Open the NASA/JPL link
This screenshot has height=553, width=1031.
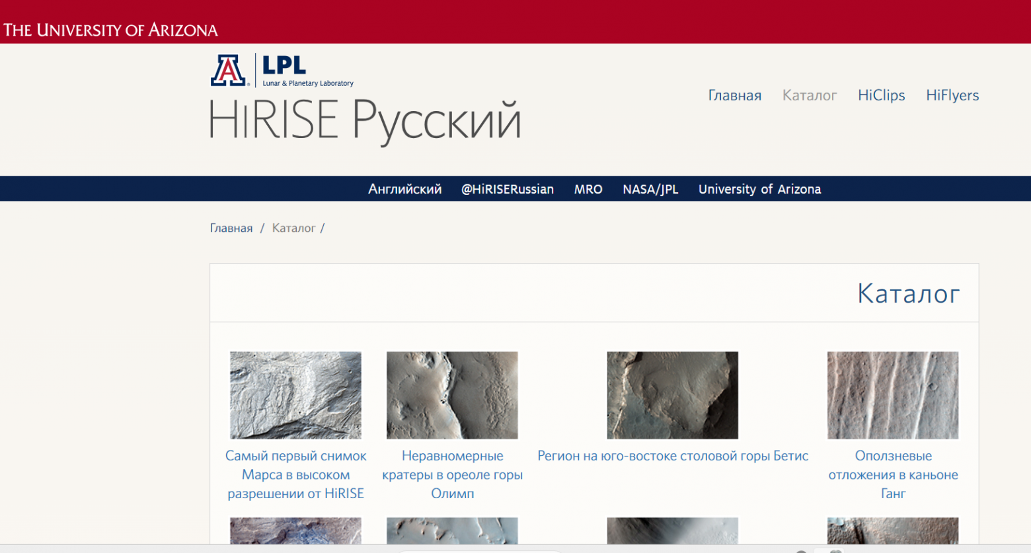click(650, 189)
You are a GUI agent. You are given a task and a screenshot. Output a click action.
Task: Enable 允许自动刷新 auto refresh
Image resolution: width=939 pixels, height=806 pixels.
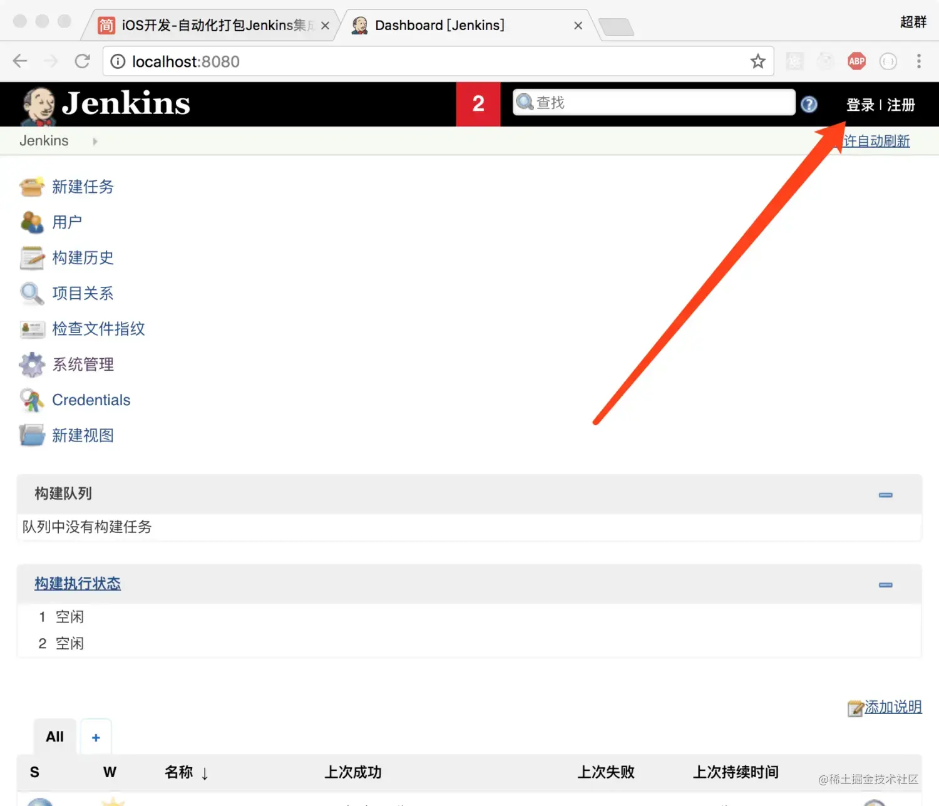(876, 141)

--- Objective ---
In all of the records, change "screenshot" to "screen capture" and write the lines out again with nothing else altered. Do not include the pictures.

--- Exercise response ---
Open the NASA/JPL link
This screen capture has height=553, width=1031.
click(650, 189)
You are a GUI agent. You are given a task and a screen capture. Output a click action.
Task: Enable 允许自动刷新 auto refresh
Image resolution: width=939 pixels, height=806 pixels.
(876, 141)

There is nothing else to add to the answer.